When your fitness goals include a faster reaction time, speed and the ability to accelerate quickly, your weight lifting routine needs to accommodate these needs. Bodyweight exercises such as plyometrics (plyos) are essential for teaching your muscles to contract with speed. Pair plyos with specific weight lifting exercises and your body will carry you through your sport, work and play events.
4 Plyo/Weight Lifting Exercises That Will Increase Your Speed
1. Box Jumps: To perform box jumps, stand facing a box that is between 12 and 48 inches high, depending on your strength and balance ability. Stand with your feet shoulder-distance apart and with your knees and hips slightly bent, as if you are starting a squat. Quickly swing your arms behind you and as you swing them forward, explode off the ground and jump onto the box. Land with your feet shoulder-distance apart. Step down and repeat five to eight times for approximately three sets.
2. Kettlebell Swings: Continue to improve your speed with kettlebellweight lifting exercises. Grab your weight lifting gloves and begin with a swing. Stand with your legs wider than shoulder-distance apart, a kettlebell on the floor between your legs, and your toes turned slightly outward. Grasp the bell with both hands and keeping your arms straight, swing the bell underneath you as you bend your knees and hips. Swing the kettlebell up to shoulder height as you straighten your legs and slightly push your hips forward. Repeat for three sets of 10 to 12 repetitions.
3. Standing Long Jumps: Another plyometric exercise to enhance your forward speed is a standing long jump. Begin with your feet positioned shoulder-distance apart, your toes facing forward and your knees and hips slightly bent. Swing your arms behind you and as you bring them forward quickly, push off the ground and propel yourself forward as far as possible. Land with your feet solidly on the ground and with your knees and hips slightly bent. Do not remain here long—push off quickly again and repeat the jump. Aim to complete three sets of three to eight repetitions.
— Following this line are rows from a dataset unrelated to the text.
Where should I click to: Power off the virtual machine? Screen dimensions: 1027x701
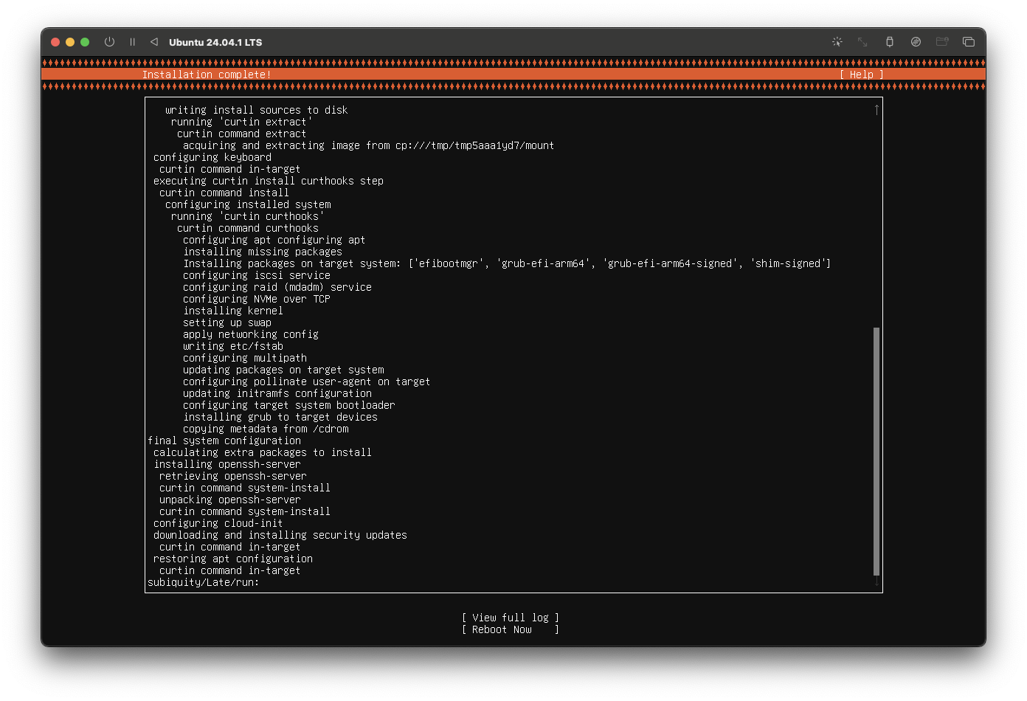[109, 42]
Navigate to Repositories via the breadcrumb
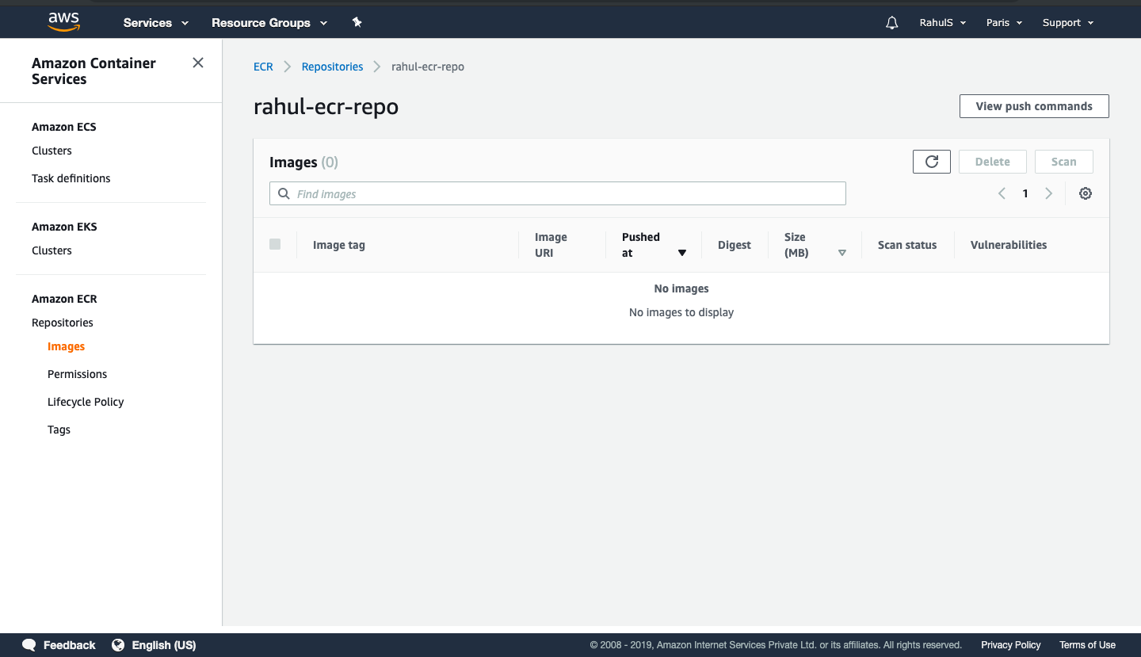Viewport: 1141px width, 657px height. coord(332,67)
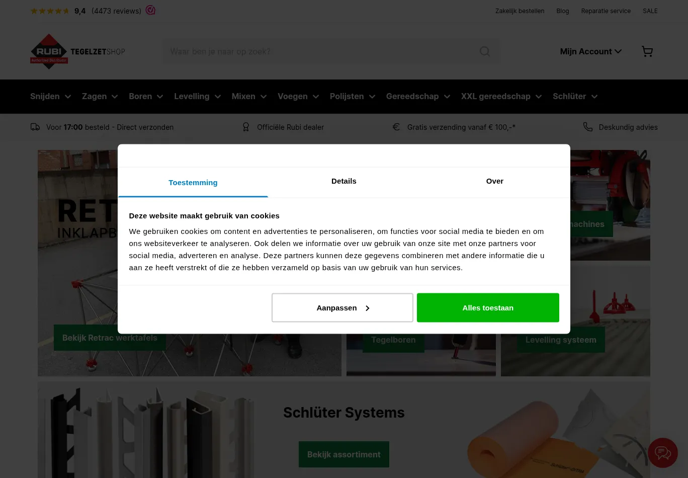Image resolution: width=688 pixels, height=478 pixels.
Task: Open the live chat bubble icon
Action: pyautogui.click(x=662, y=453)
4. Kettlebell Cleans: To perform kettlebell cleans, first place a kettlebell on the floor. Stand over the bell with your feet slightly wider than your shoulders. Bend your knees and hips as you squat and grasp the kettlebell with your right hand. Quickly extend your legs as you jump slightly and raise the bell toward your shoulder. Allow the kettlebell to rest on the outside of your upper arm. Pull back your elbow to lower the kettlebell to the starting position. Repeat eight to 10 cleans with both arms.